Generally, error correcting codes are uniquely decodable upto half the code's minimum distance (i.e., the decoder outputs exactly one codeword if it succeeds). List Decoding is a technique by which generalizes the unique decoding to decoding a small list of codewords, but able to decode nearly upto the information theoretic limit number of errors (minimum distance - 1). We are interested in constructing high-rate, high-error correcting capability codes, under a combinatorial list decoding constraint. These have some nice applications in communication systems on networks with restricted adversaries, coded computing, etc.

I am also working with several students in the following areas.

Quantum Error Correction and its applications

Quantum Computation holds promise in terms of improving current computational techniques and algorithms by several fold. However, implementing quantum computation in reality requires quantum error correcting codes (QECC). Several constructions of such QECCs have been studied for a long time.

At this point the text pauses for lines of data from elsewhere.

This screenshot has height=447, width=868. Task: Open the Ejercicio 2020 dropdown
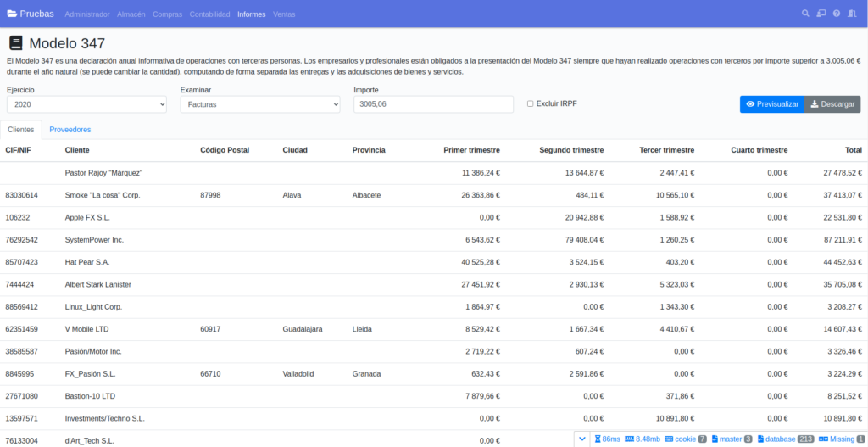click(x=87, y=103)
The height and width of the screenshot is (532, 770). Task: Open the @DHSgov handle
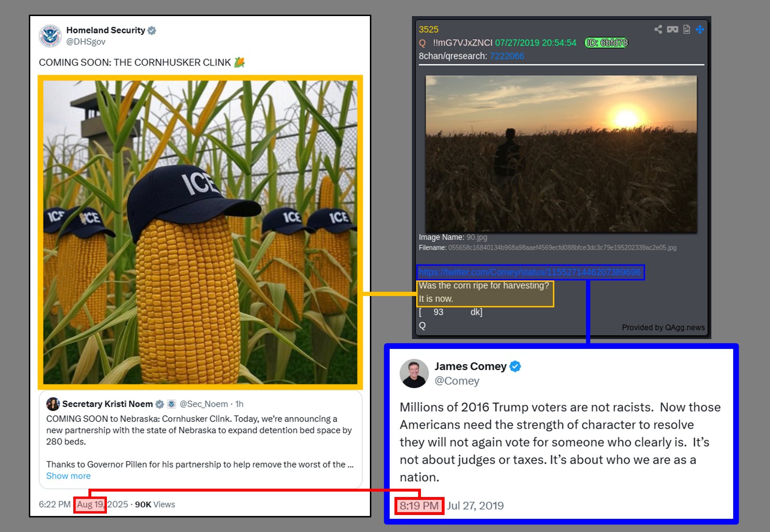86,42
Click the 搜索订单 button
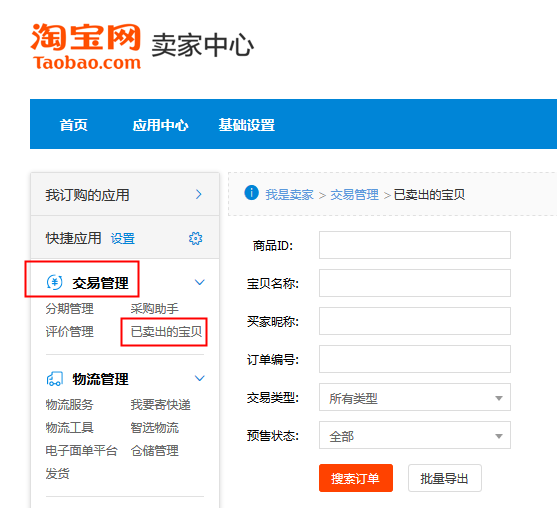This screenshot has height=508, width=557. click(356, 478)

We are interested in advancing these further and also exploring their applications in other interesting communication scenarios like Private Information Retrieval, Network Coding, etc.

Codes for Broadcast Channels

Broadcast channels with a single source transmitting information to multiple receivers are common in today's communication network scenarios. For instance, the same video may be requested over a shared channel by multiple receivers. The receivers often have some local storage which can be used for caching some part of the information locally, so as to offset channel usage during peak times. During the peak times, channel coding can then be used to make channel usage efficient. Coded Caching and Index Coding are active areas of research in problems dealing with channel codes for broadcast channels with receiver caches. These technologies are also being considered as candidate technologies for 5G Communications.

Codes for Communication and Computation in Distributed Computing

Data analytics platforms today handle huge quantities of data and want to perform some computations on them. In order to manage the load while reducing latency of computation, this data is processed in a distributed and parallel method by distributing the data to a number of worker nodes, each of which individually process the data in parallel, and ultimately combining this sub-results into the complete result. Implementing this distributed computation technique in parallel presents many challenges, such as managing the communications between the nodes, handling worker nodes which complete their sub-jobs much slowly than others (such slow nodes are known as straggler nodes). Coding theory has shown promise in overcoming these challenges. Codes for distributed computing (CDCs) would be used to encode the data before splitting it to the worker nodes in such a way that straggler nodes do not affect the final computation latency. Similarly, the communication between the nodes of the cluster would also be coded, in order to exploit the existence of parts of data in the memory of the nodes themselves. This is known as Coded Communication for Distributed Computing. We seek to develop new and effective schemes for these classes of problems in Distributed Computing.